Stronger environmental laws to hold waste criminals and polluters to account

Environmental laws are now stronger than ever with greater ability to hold waste criminals and those responsible for contamination to account thanks to new laws passed in the NSW Parliament last night.

NSW Environment Minister James Griffin said the Environment Legislation Amendment Bill 2021 will help stop innocent landowners and the Government footing the bill for illegal dumping and contaminated land.

“When our environmental laws were introduced decades ago, they were powerful and used as the benchmark around Australia, but now is the right time to strengthen them again,” Mr Griffin said.

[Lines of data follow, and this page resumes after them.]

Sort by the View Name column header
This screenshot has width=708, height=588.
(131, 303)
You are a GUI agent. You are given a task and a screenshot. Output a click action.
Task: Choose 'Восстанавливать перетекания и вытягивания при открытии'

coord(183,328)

“Since 2012, these laws have been used to successfully prosecute nearly 680 polluters and make them pay $12 million through the courts for their crimes.

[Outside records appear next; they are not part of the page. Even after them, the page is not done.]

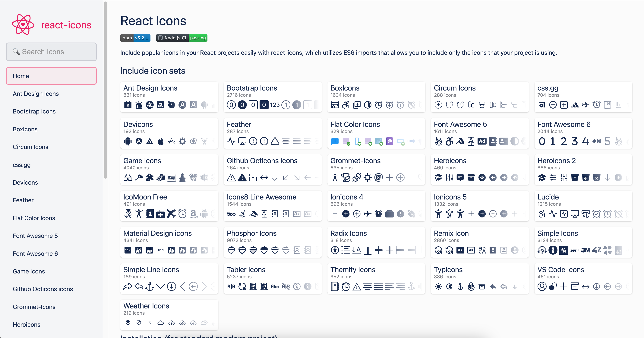Open the Tabler Icons set title
The image size is (644, 338).
coord(246,269)
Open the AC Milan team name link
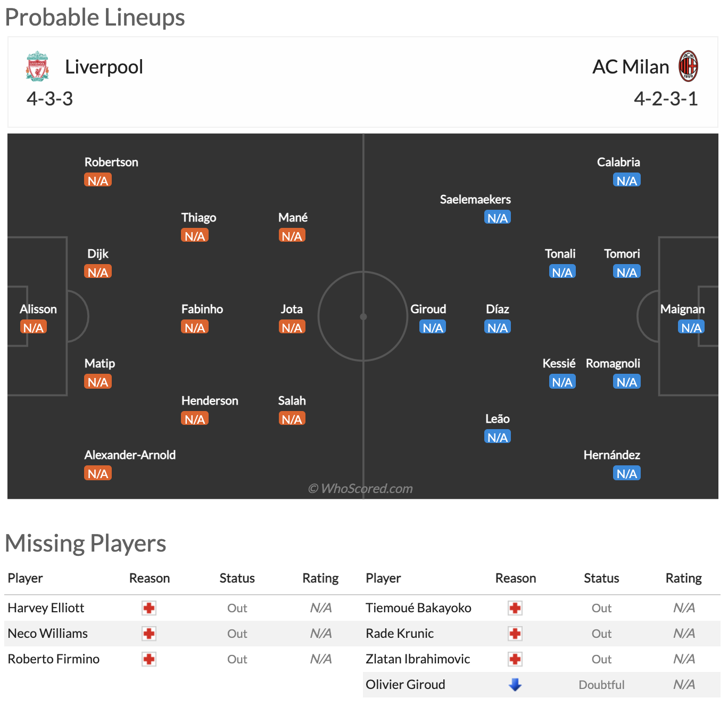The height and width of the screenshot is (706, 728). (x=631, y=67)
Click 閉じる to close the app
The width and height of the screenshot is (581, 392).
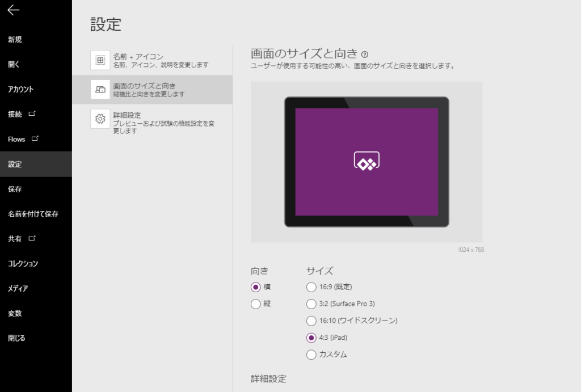point(17,338)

“Criminal behaviour has evolved since then, which is why we’ve created powerful amendments to strengthen the law so waste criminals can’t exploit and profit from loopholes.”

In the past three years, these loopholes have seen more than 132,000 tonnes of contaminated waste being illegally dumped in NSW, and the Government or innocent landholders being left with substantial clean-up costs.

Some of the updates to the legislation include:

  • Ensuring current and former directors of corporate bodies are held responsible for their crimes, even if they’ve set up and then dissolved companies (phoenixing) to deflect accountability
  • Holding to account related companies that benefit from a crime both financially, and in future licensing decisions
  • Acting against the owners of vehicles involved in illegal waste dumping (the Act previously only applied to the driver of a vehicle)
  • Ensuring that if land is subdivided or sold, or if a licence is surrendered, the ongoing management of contaminated sites is maintained and not left to government or innocent landholders to manage
  • New and increased maximum penalties, to further deter criminal behaviour
  • Increased protections for officers investigating environmental offences so they can do their jobs safely.

“These changes will ensure those responsible for contamination and pollution can be made to clean it up or manage it into the future,” Mr Griffin said.

“This is good news for the environment, and for communities that have suffered from the actions of environmental criminals.”

The Environment Legislation Amendment Bill 2021 is another step in the NSW Government’s commitment to waste policy and the environment, following the release of the Waste and Sustainable Materials Strategy 2041.